Record extracts:
-=-=-

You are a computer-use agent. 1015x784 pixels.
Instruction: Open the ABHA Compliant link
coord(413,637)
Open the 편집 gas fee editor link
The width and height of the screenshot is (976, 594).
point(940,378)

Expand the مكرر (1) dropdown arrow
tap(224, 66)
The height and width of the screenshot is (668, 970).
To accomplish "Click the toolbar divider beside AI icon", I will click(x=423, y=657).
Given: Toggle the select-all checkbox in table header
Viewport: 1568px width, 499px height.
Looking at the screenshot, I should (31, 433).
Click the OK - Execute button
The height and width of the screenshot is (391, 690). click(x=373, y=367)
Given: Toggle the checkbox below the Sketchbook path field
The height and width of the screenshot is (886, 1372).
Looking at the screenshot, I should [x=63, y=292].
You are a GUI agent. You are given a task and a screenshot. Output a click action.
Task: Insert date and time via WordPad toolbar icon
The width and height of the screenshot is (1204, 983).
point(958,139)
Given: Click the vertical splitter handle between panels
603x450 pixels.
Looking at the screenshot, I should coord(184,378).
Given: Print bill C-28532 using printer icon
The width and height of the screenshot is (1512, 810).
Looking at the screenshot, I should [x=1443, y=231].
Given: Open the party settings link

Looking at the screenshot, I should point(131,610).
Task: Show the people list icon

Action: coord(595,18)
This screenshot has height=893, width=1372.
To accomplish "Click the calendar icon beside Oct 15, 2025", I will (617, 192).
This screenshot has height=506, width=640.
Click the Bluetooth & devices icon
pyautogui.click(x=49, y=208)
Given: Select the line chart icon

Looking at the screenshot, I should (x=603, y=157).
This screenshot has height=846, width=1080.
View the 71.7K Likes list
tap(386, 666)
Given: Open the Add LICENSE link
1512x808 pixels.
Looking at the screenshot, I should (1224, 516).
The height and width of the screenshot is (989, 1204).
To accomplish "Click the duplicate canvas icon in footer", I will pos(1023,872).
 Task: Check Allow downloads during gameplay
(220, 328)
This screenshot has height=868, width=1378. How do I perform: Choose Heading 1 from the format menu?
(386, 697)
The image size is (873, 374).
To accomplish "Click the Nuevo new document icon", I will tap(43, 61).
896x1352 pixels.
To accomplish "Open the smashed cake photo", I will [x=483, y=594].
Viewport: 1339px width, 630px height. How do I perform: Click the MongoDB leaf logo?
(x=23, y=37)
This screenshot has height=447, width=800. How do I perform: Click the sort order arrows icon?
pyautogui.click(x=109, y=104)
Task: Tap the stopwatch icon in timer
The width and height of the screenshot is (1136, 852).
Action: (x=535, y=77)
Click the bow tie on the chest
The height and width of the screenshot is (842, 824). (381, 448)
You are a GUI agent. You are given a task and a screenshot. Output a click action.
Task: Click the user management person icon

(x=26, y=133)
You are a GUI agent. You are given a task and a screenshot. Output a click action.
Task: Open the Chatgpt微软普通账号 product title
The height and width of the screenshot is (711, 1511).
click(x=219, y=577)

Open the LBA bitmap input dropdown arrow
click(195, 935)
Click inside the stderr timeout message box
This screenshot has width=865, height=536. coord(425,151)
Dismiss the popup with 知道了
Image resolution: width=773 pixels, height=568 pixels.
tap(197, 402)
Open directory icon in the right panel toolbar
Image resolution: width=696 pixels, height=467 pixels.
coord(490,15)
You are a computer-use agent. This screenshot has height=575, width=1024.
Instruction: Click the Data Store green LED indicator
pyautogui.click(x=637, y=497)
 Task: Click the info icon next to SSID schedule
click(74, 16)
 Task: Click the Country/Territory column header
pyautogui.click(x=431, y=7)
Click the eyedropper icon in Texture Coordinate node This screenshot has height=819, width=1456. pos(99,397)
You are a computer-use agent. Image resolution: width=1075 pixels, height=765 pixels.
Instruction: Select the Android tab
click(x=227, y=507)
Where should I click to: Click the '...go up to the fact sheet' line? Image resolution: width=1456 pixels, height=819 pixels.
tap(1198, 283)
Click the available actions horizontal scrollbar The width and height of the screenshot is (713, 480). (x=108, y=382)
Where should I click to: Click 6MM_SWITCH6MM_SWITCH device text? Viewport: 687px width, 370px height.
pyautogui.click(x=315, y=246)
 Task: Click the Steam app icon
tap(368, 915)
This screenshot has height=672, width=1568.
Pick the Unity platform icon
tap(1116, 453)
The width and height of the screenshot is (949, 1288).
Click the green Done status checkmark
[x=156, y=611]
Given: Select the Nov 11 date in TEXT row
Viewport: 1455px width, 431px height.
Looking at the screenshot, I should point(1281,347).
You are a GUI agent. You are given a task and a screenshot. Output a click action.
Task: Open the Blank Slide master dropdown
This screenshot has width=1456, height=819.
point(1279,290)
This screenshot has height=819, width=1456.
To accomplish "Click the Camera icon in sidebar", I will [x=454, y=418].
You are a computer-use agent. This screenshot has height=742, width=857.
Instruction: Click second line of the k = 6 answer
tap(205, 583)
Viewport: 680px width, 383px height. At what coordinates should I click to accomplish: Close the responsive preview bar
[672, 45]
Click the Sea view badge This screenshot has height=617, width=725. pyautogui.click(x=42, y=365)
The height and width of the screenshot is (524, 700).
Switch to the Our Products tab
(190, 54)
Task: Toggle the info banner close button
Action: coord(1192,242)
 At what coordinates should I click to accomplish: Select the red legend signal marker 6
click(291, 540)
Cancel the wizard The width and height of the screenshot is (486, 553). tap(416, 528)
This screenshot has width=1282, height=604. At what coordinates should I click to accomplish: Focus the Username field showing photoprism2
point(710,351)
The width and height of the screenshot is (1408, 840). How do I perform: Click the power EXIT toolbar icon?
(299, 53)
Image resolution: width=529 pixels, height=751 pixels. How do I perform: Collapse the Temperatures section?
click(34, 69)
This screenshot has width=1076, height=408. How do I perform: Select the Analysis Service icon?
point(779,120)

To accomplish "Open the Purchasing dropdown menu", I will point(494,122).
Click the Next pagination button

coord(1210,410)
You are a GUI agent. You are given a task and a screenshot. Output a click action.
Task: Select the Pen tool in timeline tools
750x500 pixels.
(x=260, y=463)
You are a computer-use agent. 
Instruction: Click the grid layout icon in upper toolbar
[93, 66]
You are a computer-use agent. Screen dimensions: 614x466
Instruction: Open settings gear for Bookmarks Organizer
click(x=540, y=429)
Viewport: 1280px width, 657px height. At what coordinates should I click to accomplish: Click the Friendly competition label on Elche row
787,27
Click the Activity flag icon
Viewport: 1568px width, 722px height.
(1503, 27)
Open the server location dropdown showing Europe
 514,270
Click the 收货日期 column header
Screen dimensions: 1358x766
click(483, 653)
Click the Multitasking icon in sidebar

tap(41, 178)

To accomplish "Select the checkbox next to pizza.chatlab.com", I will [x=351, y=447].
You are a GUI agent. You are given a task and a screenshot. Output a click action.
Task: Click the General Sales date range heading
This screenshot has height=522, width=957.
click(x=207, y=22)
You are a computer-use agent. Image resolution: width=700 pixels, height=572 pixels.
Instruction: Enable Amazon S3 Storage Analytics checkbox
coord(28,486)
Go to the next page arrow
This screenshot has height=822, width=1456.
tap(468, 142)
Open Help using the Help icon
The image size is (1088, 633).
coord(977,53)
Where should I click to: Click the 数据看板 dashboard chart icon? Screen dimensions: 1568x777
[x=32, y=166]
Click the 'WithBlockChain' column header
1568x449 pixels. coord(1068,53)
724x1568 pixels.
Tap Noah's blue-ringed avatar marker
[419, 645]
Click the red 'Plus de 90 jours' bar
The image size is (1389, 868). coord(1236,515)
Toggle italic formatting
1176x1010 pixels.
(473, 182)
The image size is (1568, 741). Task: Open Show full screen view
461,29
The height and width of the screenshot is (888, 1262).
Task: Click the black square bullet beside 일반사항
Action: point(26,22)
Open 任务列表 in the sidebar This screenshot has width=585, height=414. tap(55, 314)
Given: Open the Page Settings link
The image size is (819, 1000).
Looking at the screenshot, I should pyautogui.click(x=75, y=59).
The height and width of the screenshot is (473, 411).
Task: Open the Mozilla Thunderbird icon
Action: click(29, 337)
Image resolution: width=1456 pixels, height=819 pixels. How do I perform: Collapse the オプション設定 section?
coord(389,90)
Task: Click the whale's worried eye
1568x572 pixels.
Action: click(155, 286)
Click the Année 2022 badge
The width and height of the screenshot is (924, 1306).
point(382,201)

-=-=-

Your objective: Rewrite the lines beginning with the one that contains "The height and width of the screenshot is (668, 970)." and ending with the one that contains "Looking at the screenshot, I should [x=63, y=292].", changing "checkbox" to "tick box" and keeping everything else the same.

Problem solution:
The height and width of the screenshot is (668, 970).
To accomplish "Click the toolbar divider beside AI icon", I will click(x=423, y=657).
Given: Toggle the select-all tick box in table header
Viewport: 1568px width, 499px height.
Looking at the screenshot, I should (31, 433).
Click the OK - Execute button
The height and width of the screenshot is (391, 690). click(x=373, y=367)
Given: Toggle the tick box below the Sketchbook path field
The height and width of the screenshot is (886, 1372).
Looking at the screenshot, I should [x=63, y=292].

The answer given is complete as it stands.